◆ Objective: Summarize the text on NYC gallery openings in two sentences.

◆ Text provided:
■ ■ ■ ■ ■

With a three day weekend behind us, our bodies are recharged and we are ready for the next wave of NYC gallery openings that has the #artworld talking. Forget the myth of the “summer slump” because with a rush of high energy shows, the city has never been more alive. Make the most of the late night museum hours and the mingle away at the bubbly Chelsea gallery openings.
Yes, you! Grab a friend, take your smartphone and get ready to Instagram because these shows are a feast for the eye. From the Lower East Side to the Upper East Side, undoubtedly, there is something for everyone.
The Must See’s:
This week boasts a bunch of spectacular group shows, but only a few made the cut. The first is at Nathalie Karg called “Boys and Girls Can Still Draw” to transport you back to your childhood, where the lines between painting and drawing are blurred. On a brighter note (literally), the group show at Pace Macgill “Make Light of It” breaks down photography to its core: the experimentation with light. And finally, Rachel Uffner Gallery’s group show “Puff Pieces” curated by the contemporary art group “Feelings” literally plays with “puffy” forms for a means of sensory expression through paintings and sculptures.

■ ■ ■ ■ ■

◆ Supplied information:
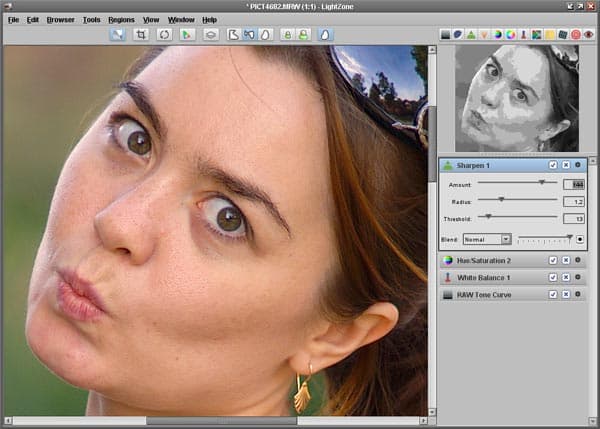
Task: Uncheck the RAW Tone Curve checkbox
Action: [x=552, y=295]
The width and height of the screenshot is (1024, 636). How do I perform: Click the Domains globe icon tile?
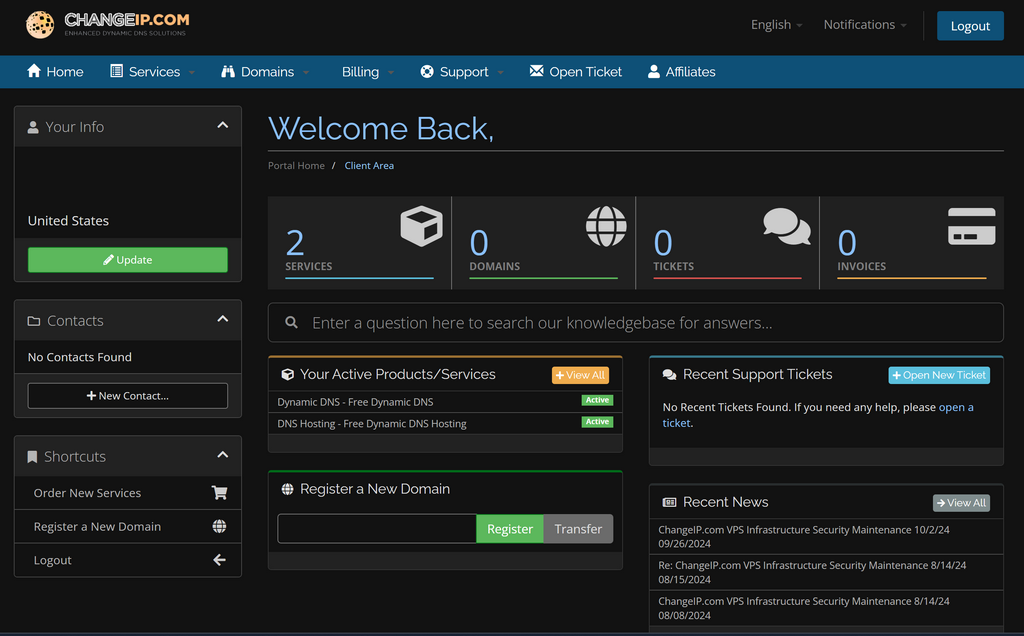click(606, 226)
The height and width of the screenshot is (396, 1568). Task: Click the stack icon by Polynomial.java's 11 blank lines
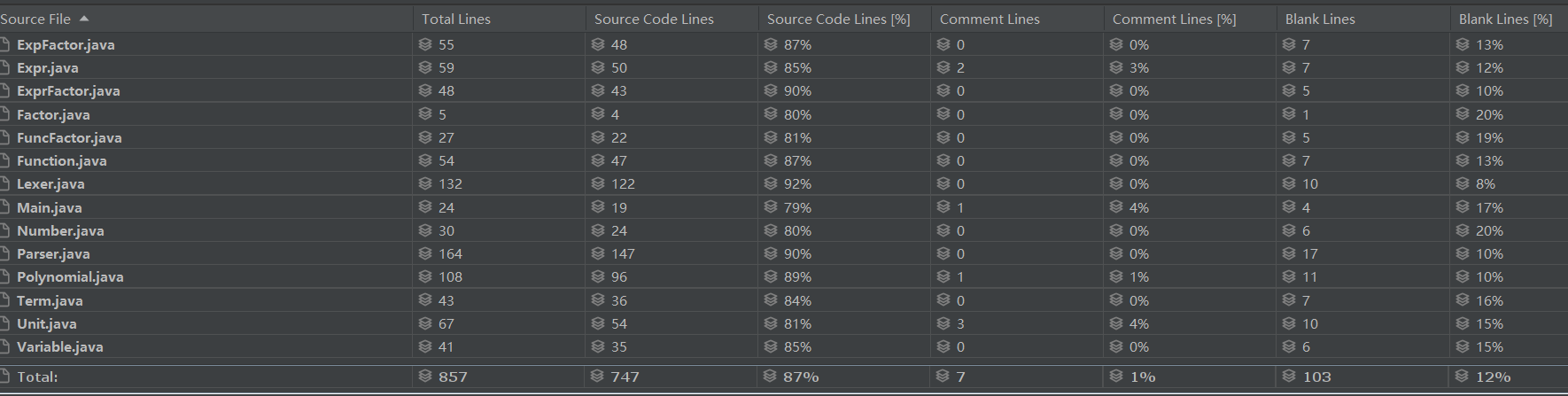click(x=1289, y=276)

■ ■ ■ ■ ■

◆ Solution for this task: After a three-day weekend, a new wave of NYC gallery openings and late museum hours is underway, and the text rejects the idea of a "summer slump," saying there is something for everyone from the Lower East Side to the Upper East Side. Its must-see picks are three group shows: "Boys and Girls Can Still Draw" at Nathalie Karg, "Make Light of It" at Pace Macgill, and "Puff Pieces" at Rachel Uffner Gallery, curated by the contemporary art group "Feelings."